**Task directions**
Set down all of the records below exactly, please, omitting the images.

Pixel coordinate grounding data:
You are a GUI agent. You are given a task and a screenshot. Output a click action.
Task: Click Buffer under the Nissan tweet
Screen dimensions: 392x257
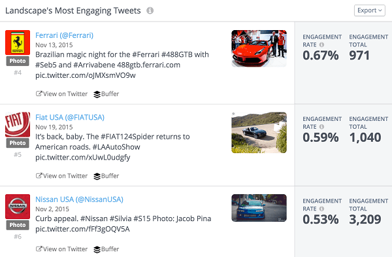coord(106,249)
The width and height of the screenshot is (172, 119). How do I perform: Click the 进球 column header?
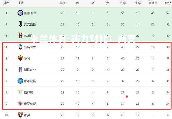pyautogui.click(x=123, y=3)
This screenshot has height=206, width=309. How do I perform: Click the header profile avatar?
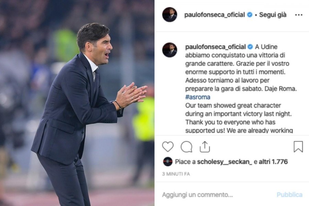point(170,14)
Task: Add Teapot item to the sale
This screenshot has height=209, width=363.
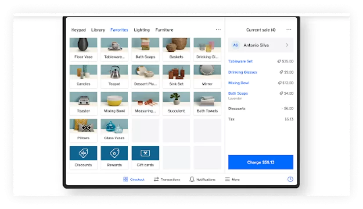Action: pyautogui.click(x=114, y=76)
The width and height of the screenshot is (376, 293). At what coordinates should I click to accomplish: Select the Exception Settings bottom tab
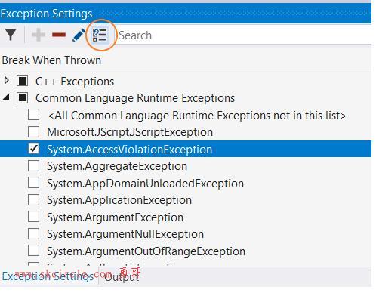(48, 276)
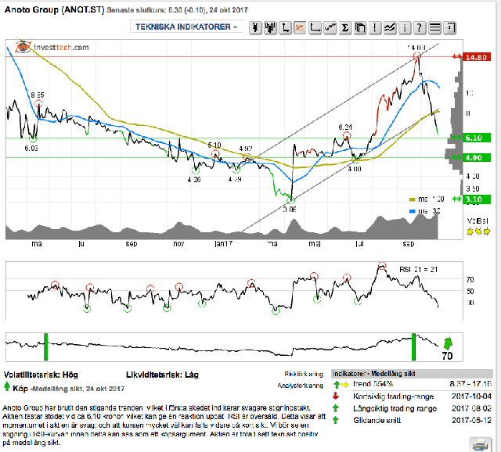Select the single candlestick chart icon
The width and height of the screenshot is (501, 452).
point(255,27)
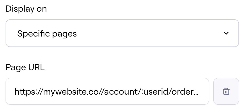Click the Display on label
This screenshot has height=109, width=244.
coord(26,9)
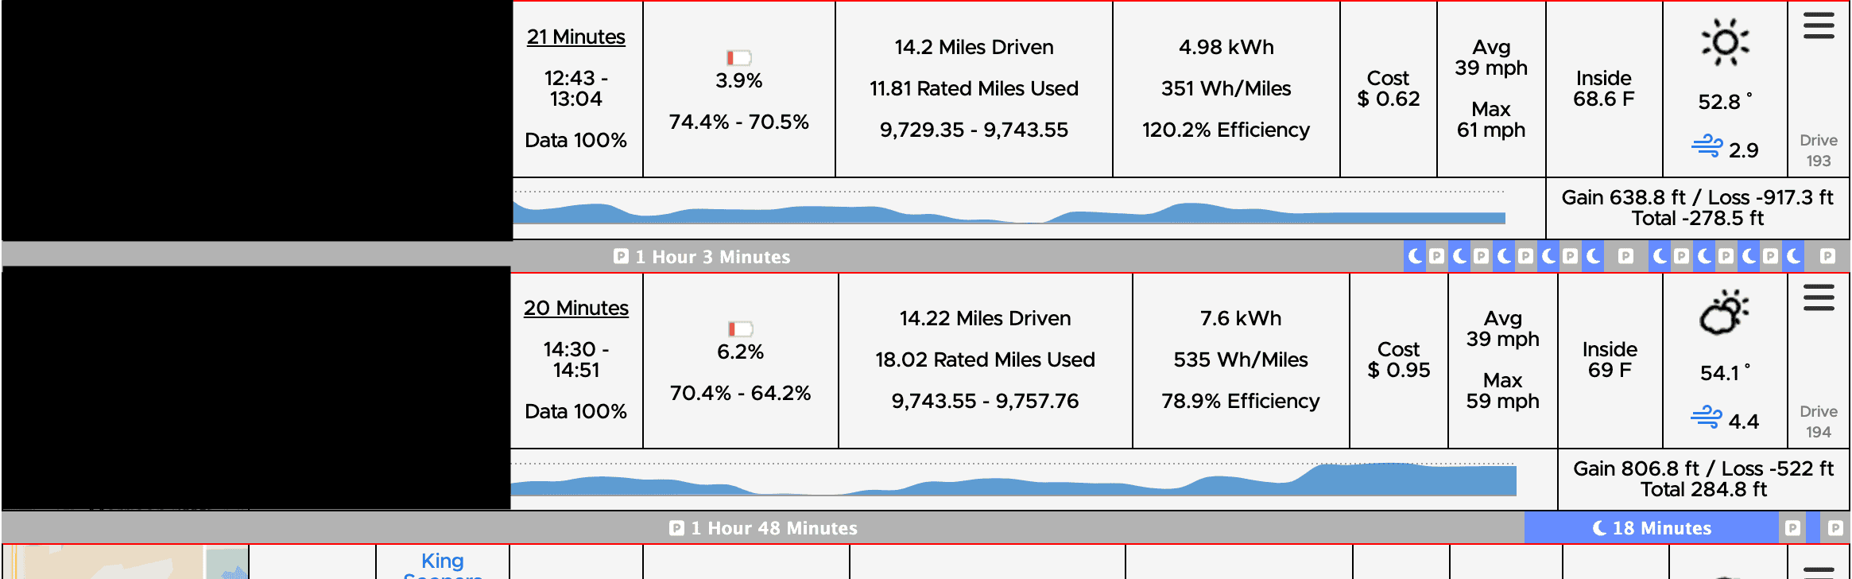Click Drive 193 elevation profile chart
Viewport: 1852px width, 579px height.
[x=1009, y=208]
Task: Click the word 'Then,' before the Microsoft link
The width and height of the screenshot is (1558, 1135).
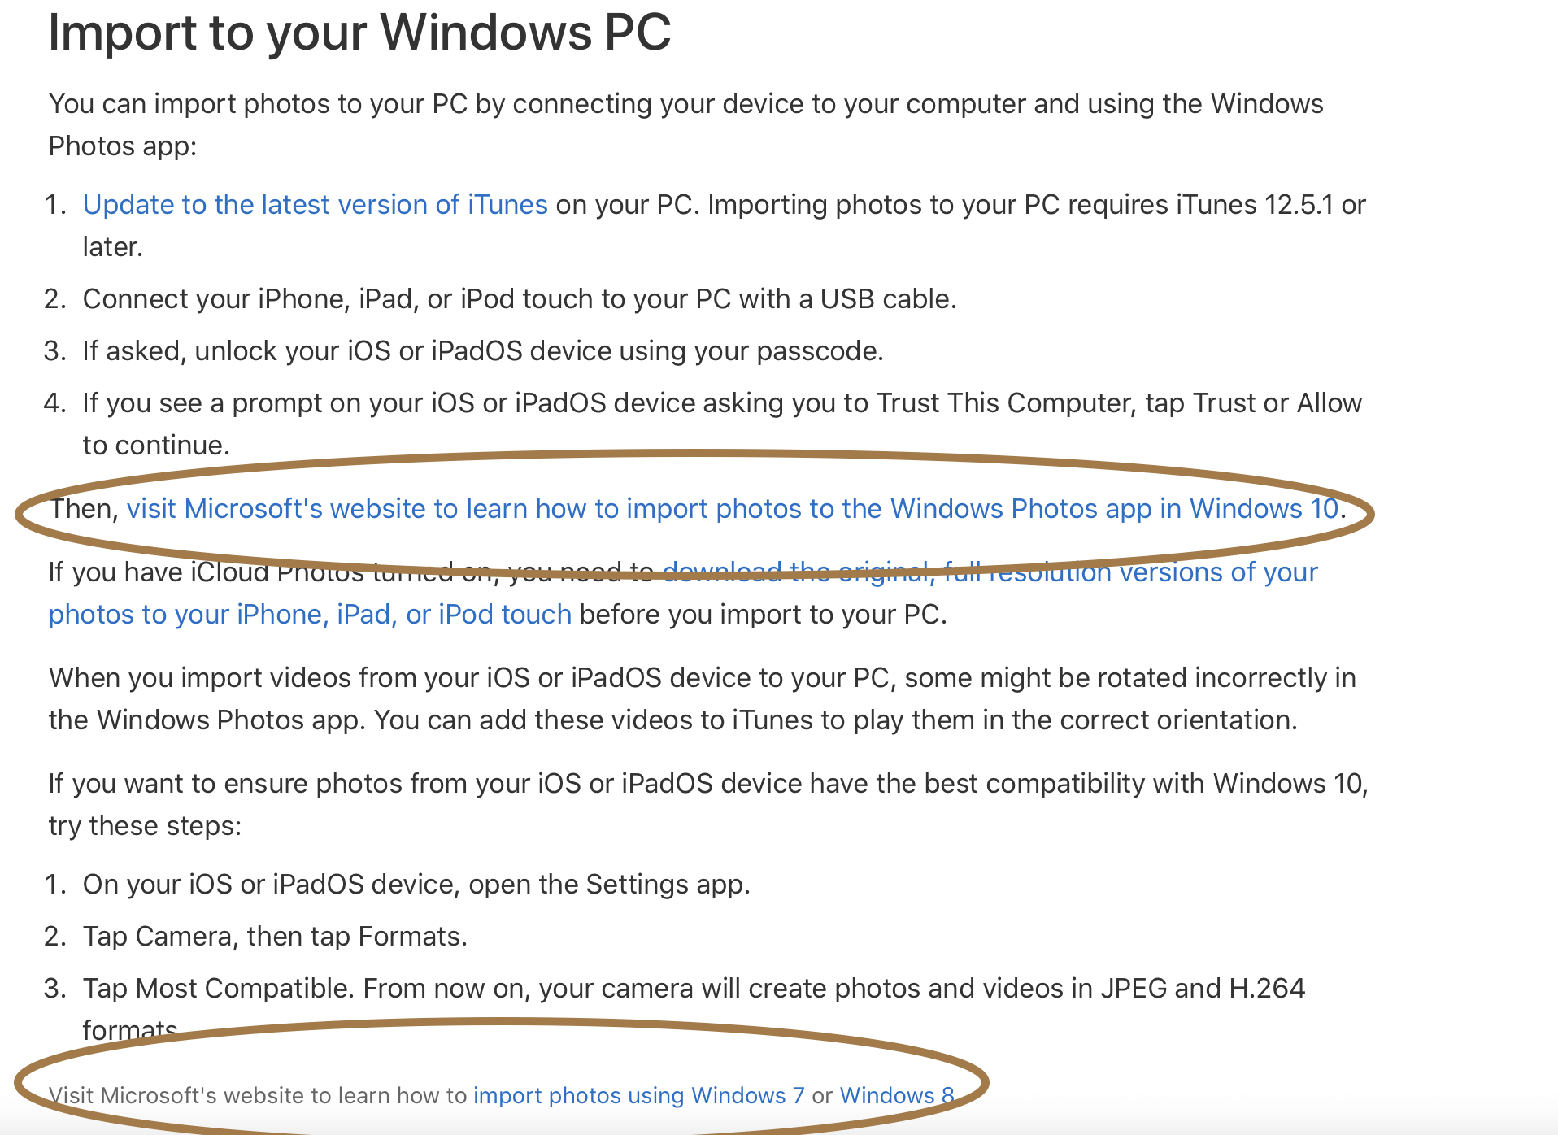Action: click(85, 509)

**Solution for this task**
You are a GUI agent. You are given a task and a screenshot. Output a click action.
Task: Click Buffer under the Nissan tweet
Screen dimensions: 392x257
coord(106,249)
The width and height of the screenshot is (172, 119). How do I perform: Click the 进球 column header?
pyautogui.click(x=123, y=3)
This screenshot has height=206, width=309. How do I perform: Click the header profile avatar?
point(170,14)
Task: Add Teapot item to the sale
This screenshot has height=209, width=363.
Action: pyautogui.click(x=114, y=76)
The width and height of the screenshot is (376, 293). At what coordinates should I click to accomplish: Select the Exception Settings bottom tab
(48, 276)
Select the single candlestick chart icon
The width and height of the screenshot is (501, 452).
point(255,27)
Click the Display on label
This screenshot has height=109, width=244.
coord(26,9)
Click Drive 193 elevation profile chart
Viewport: 1852px width, 579px height.
[x=1009, y=208]
Task: Click the word 'Then,' before the Microsoft link
The width and height of the screenshot is (1558, 1135).
Action: click(85, 509)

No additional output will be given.